A small boy and his friend run through the yards, they are 5 or 6 years old. They slide partially down a hillside and slowly peek over the top, looking for “Charlie”.
The one boy turns to the other and asks, “What are you going to do when you are drafted?”
War comes to them on the TV every night. They know about those that ran to Canada. They know those that stayed. They know of the bodies of what were once vibrant young men arrive day after day from that horrible place, Vietnam.
They talk of their grandfathers. Of those that served in WWII. They speak of the silence of those veterans who returned.
Today, I remember my Great Uncle Joe talking about all the heroes he knew. Some of whom died in the skies over Germany. He was never a hero. He flew in the same plane, he put his pants on the same, he ate with those heroes. According to him, every man aboard his plane was a hero, except him.
He was a hero. He was a bombardier of a B17 Flying Fortress.
Today, Vietnam is ancient history. Desert Storm, V1 in 1991 is ancient history. The war on terror is what is remembered by men older than their years.
“All gave some, some gave all.”
Thank you, I remember you. We remember you.
I can relate. My dad was a B-17 pilot. He flew 35 combat missions over Europe with the 447th.
https://447bg.com/
He flew his first mission January 2, 1945. He never said it directly, but I know he compared himself to those who went before him in ’43 and ’44. He described his tour with a single word. He said it was a “lark”. He allowed as how they came home on three engines “more than once”.
When I was a young lad, my dad was a WWII vet. My maternal grandfather was the “old guy” who was a flight instructor during WWI. Ancient history was the Civil War. Now WWI is over 100 years in the past.
And you can guess where I get my screen name.
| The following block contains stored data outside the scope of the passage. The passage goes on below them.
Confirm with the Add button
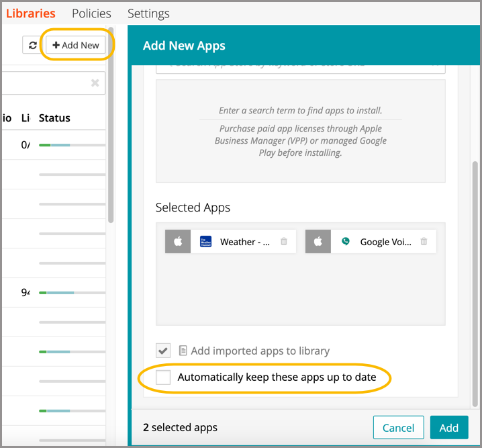The height and width of the screenshot is (448, 482). pyautogui.click(x=448, y=428)
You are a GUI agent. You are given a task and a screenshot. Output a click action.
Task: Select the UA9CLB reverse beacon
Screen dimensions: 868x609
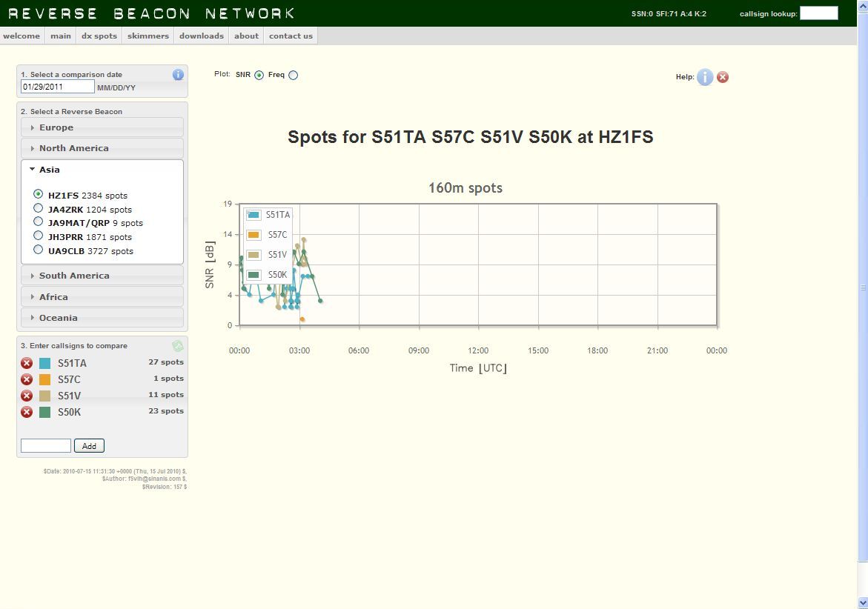39,250
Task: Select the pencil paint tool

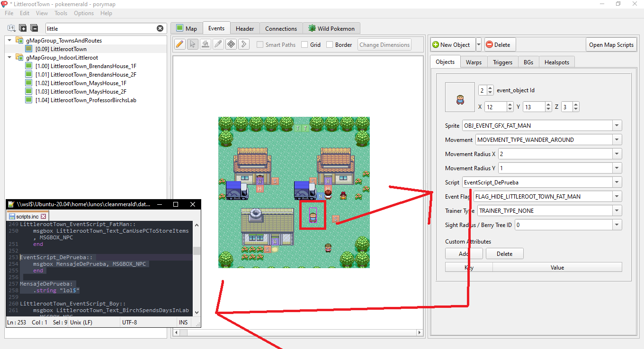Action: (x=179, y=44)
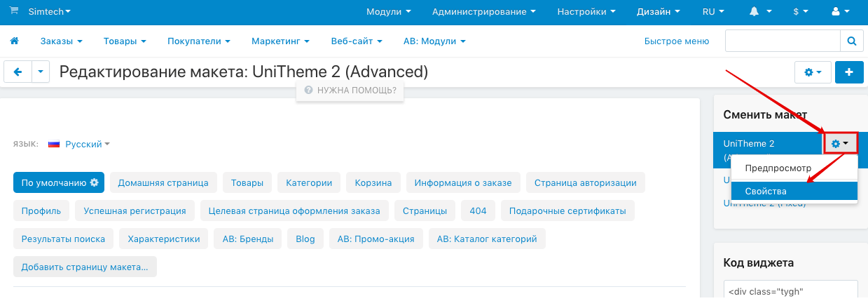Open the Корзина layout page tab
The height and width of the screenshot is (301, 868).
tap(373, 182)
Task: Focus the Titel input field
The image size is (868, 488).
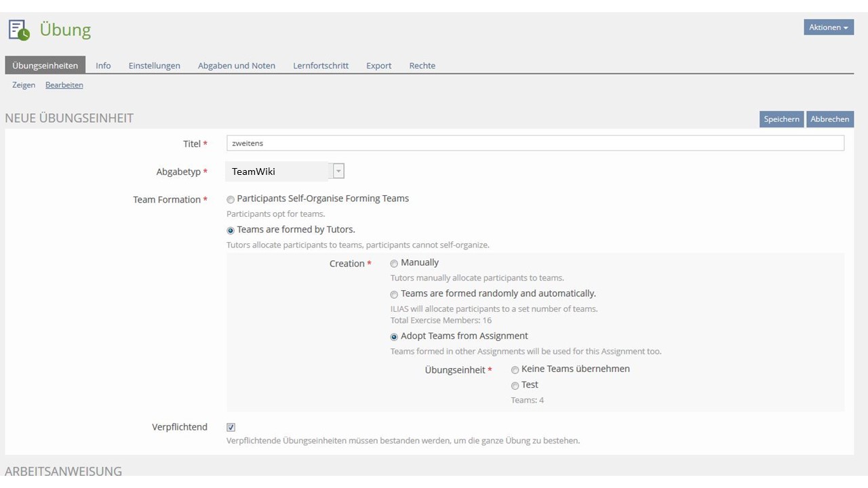Action: (x=534, y=143)
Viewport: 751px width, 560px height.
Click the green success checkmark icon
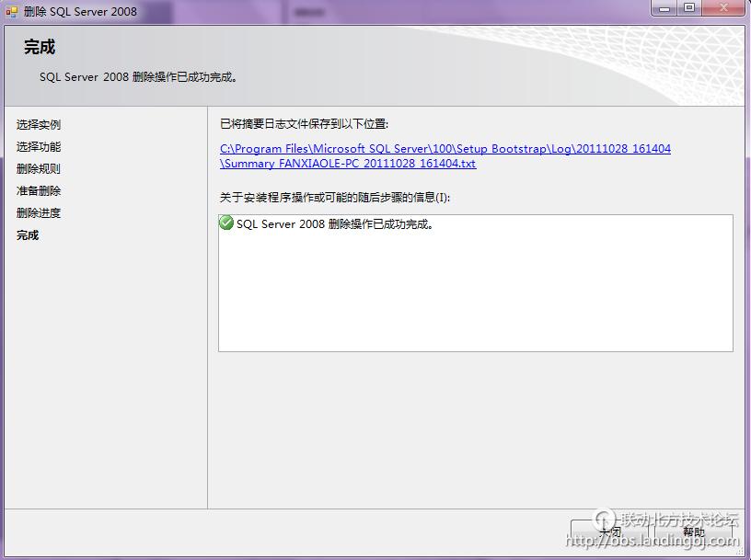[x=225, y=223]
Dad was a mortar man in the 222nd Infantry, 42nd “Rainbow Division”, and got wounded in April of 1945. I have picture of him with his group of guys holding up a captured Nazi flag before he got shot.
He said later that he was actually grateful for getting wounded because he didn’t have to see the horrors of Dachau.
I will always remember seeing the large scar across his back where the round skidded across the outside surface of the left scapula exiting, about 2 inches from the center of his back. (It entered just under the left armpit, missing all the nerves and tendons, causing mostly superficial damage only.)